Format each line of the entries below as an item in a numbered list, leaving out blank lines.

::: Supplied information :::

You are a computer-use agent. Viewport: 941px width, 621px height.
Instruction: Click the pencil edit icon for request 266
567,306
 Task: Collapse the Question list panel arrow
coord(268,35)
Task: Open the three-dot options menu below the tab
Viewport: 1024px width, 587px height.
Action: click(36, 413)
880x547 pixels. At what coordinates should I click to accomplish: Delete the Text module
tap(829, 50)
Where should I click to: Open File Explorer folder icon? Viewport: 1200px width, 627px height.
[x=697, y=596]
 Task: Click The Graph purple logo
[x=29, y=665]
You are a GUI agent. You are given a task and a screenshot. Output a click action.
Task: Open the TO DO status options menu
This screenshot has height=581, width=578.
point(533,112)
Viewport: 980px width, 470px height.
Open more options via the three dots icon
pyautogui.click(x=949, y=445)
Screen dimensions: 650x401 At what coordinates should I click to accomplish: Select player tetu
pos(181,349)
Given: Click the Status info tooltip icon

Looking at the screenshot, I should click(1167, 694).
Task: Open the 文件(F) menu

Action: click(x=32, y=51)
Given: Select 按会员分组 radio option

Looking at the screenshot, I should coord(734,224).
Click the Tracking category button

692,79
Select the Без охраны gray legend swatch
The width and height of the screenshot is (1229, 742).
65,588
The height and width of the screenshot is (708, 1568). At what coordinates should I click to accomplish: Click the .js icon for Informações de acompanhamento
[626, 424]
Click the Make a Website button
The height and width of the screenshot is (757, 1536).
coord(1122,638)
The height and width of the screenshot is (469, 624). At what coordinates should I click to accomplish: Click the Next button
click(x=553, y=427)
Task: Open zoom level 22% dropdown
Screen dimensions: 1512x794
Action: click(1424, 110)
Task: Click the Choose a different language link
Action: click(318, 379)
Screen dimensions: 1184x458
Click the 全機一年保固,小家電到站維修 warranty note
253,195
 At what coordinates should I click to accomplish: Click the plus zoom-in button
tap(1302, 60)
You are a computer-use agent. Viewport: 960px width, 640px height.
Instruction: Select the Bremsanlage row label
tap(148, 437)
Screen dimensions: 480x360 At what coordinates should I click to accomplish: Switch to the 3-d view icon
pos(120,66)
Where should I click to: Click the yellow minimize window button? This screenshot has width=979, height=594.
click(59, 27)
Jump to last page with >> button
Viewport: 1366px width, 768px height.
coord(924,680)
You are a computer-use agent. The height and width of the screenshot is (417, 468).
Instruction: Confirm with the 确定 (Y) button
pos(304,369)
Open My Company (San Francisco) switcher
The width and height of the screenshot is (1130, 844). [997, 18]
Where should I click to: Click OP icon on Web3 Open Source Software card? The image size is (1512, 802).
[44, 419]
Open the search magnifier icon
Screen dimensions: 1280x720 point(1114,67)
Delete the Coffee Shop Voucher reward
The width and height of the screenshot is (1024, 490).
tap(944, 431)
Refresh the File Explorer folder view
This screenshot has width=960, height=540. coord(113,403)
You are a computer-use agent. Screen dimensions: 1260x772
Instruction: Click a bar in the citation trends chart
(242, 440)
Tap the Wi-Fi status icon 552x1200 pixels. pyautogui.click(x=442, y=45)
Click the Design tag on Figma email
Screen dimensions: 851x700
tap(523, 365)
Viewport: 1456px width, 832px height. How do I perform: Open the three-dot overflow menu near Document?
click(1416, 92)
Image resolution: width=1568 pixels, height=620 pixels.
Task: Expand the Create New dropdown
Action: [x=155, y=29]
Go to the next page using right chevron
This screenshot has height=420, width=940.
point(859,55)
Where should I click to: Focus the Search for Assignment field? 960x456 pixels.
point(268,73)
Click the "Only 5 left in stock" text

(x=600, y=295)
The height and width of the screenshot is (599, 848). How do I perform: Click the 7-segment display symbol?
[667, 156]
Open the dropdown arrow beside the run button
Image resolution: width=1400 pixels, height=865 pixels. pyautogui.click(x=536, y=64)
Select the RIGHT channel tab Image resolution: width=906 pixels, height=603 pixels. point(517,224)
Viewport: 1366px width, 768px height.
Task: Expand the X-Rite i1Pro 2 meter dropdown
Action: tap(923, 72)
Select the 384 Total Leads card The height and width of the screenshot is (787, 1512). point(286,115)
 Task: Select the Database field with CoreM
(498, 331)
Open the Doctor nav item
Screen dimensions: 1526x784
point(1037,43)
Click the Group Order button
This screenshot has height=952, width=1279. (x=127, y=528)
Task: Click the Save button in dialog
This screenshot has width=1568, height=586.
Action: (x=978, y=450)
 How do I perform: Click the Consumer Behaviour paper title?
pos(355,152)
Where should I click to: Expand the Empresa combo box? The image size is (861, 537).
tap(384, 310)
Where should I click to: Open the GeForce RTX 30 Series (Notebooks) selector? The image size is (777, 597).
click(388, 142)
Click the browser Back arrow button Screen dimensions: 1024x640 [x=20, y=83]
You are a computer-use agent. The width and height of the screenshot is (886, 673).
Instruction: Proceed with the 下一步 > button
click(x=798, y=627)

:::

Answer for the task
1. You are a computer-use agent. Viewport: 941px width, 621px height.
2. Instruction: Click the pencil edit icon for request 266
3. 567,306
4.  Task: Collapse the Question list panel arrow
5. coord(268,35)
6. Task: Open the three-dot options menu below the tab
7. Viewport: 1024px width, 587px height.
8. Action: click(36, 413)
9. 880x547 pixels. At what coordinates should I click to accomplish: Delete the Text module
10. tap(829, 50)
11. Where should I click to: Open File Explorer folder icon? Viewport: 1200px width, 627px height.
12. [x=697, y=596]
13.  Task: Click The Graph purple logo
14. [x=29, y=665]
15. You are a GUI agent. You are given a task and a screenshot. Output a click action.
16. Task: Open the TO DO status options menu
17. This screenshot has height=581, width=578.
18. point(533,112)
19. Viewport: 980px width, 470px height.
20. Open more options via the three dots icon
21. pyautogui.click(x=949, y=445)
22. Screen dimensions: 650x401 At what coordinates should I click to accomplish: Select player tetu
23. pos(181,349)
24. Given: Click the Status info tooltip icon
25. Looking at the screenshot, I should click(1167, 694).
26. Task: Open the 文件(F) menu
27. Action: click(x=32, y=51)
28. Given: Select 按会员分组 radio option
29. Looking at the screenshot, I should coord(734,224).
30. Click the Tracking category button
31. 692,79
32. Select the Без охраны gray legend swatch
33. The width and height of the screenshot is (1229, 742).
34. 65,588
35. The height and width of the screenshot is (708, 1568). At what coordinates should I click to accomplish: Click the .js icon for Informações de acompanhamento
36. [626, 424]
37. Click the Make a Website button
38. The height and width of the screenshot is (757, 1536).
39. coord(1122,638)
40. The height and width of the screenshot is (469, 624). At what coordinates should I click to accomplish: Click the Next button
41. click(x=553, y=427)
42. Task: Open zoom level 22% dropdown
43. Screen dimensions: 1512x794
44. Action: click(1424, 110)
45. Task: Click the Choose a different language link
46. Action: click(318, 379)
47. Screen dimensions: 1184x458
48. Click the 全機一年保固,小家電到站維修 warranty note
49. 253,195
50.  At what coordinates should I click to accomplish: Click the plus zoom-in button
51. tap(1302, 60)
52. You are a computer-use agent. Viewport: 960px width, 640px height.
53. Instruction: Select the Bremsanlage row label
54. tap(148, 437)
55. Screen dimensions: 480x360 At what coordinates should I click to accomplish: Switch to the 3-d view icon
56. pos(120,66)
57. Where should I click to: Click the yellow minimize window button? This screenshot has width=979, height=594.
58. click(59, 27)
59. Jump to last page with >> button
60. Viewport: 1366px width, 768px height.
61. coord(924,680)
62. You are a computer-use agent. The height and width of the screenshot is (417, 468).
63. Instruction: Confirm with the 确定 (Y) button
64. pos(304,369)
65. Open My Company (San Francisco) switcher
66. The width and height of the screenshot is (1130, 844). [997, 18]
67. Where should I click to: Click OP icon on Web3 Open Source Software card? The image size is (1512, 802).
68. [44, 419]
69. Open the search magnifier icon
70. Screen dimensions: 1280x720 point(1114,67)
71. Delete the Coffee Shop Voucher reward
72. The width and height of the screenshot is (1024, 490).
73. tap(944, 431)
74. Refresh the File Explorer folder view
75. This screenshot has width=960, height=540. coord(113,403)
76. You are a computer-use agent. Screen dimensions: 1260x772
77. Instruction: Click a bar in the citation trends chart
78. (242, 440)
79. Tap the Wi-Fi status icon 552x1200 pixels. pyautogui.click(x=442, y=45)
80. Click the Design tag on Figma email
81. Screen dimensions: 851x700
82. tap(523, 365)
83. Viewport: 1456px width, 832px height. How do I perform: Open the three-dot overflow menu near Document?
84. click(1416, 92)
85. Image resolution: width=1568 pixels, height=620 pixels.
86. Task: Expand the Create New dropdown
87. Action: [x=155, y=29]
88. Go to the next page using right chevron
89. This screenshot has height=420, width=940.
90. point(859,55)
91. Where should I click to: Focus the Search for Assignment field? 960x456 pixels.
92. point(268,73)
93. Click the "Only 5 left in stock" text
94. (x=600, y=295)
95. The height and width of the screenshot is (599, 848). How do I perform: Click the 7-segment display symbol?
96. [667, 156]
97. Open the dropdown arrow beside the run button
98. Image resolution: width=1400 pixels, height=865 pixels. pyautogui.click(x=536, y=64)
99. Select the RIGHT channel tab Image resolution: width=906 pixels, height=603 pixels. point(517,224)
100. Viewport: 1366px width, 768px height.
101. Task: Expand the X-Rite i1Pro 2 meter dropdown
102. Action: tap(923, 72)
103. Select the 384 Total Leads card The height and width of the screenshot is (787, 1512). point(286,115)
104.  Task: Select the Database field with CoreM
105. (498, 331)
106. Open the Doctor nav item
107. Screen dimensions: 1526x784
108. point(1037,43)
109. Click the Group Order button
110. This screenshot has height=952, width=1279. (x=127, y=528)
111. Task: Click the Save button in dialog
112. This screenshot has width=1568, height=586.
113. Action: (x=978, y=450)
114.  How do I perform: Click the Consumer Behaviour paper title?
115. pos(355,152)
116. Where should I click to: Expand the Empresa combo box? The image size is (861, 537).
117. tap(384, 310)
118. Where should I click to: Open the GeForce RTX 30 Series (Notebooks) selector? The image size is (777, 597).
119. click(388, 142)
120. Click the browser Back arrow button Screen dimensions: 1024x640 [x=20, y=83]
121. You are a computer-use agent. The width and height of the screenshot is (886, 673).
122. Instruction: Proceed with the 下一步 > button
123. click(x=798, y=627)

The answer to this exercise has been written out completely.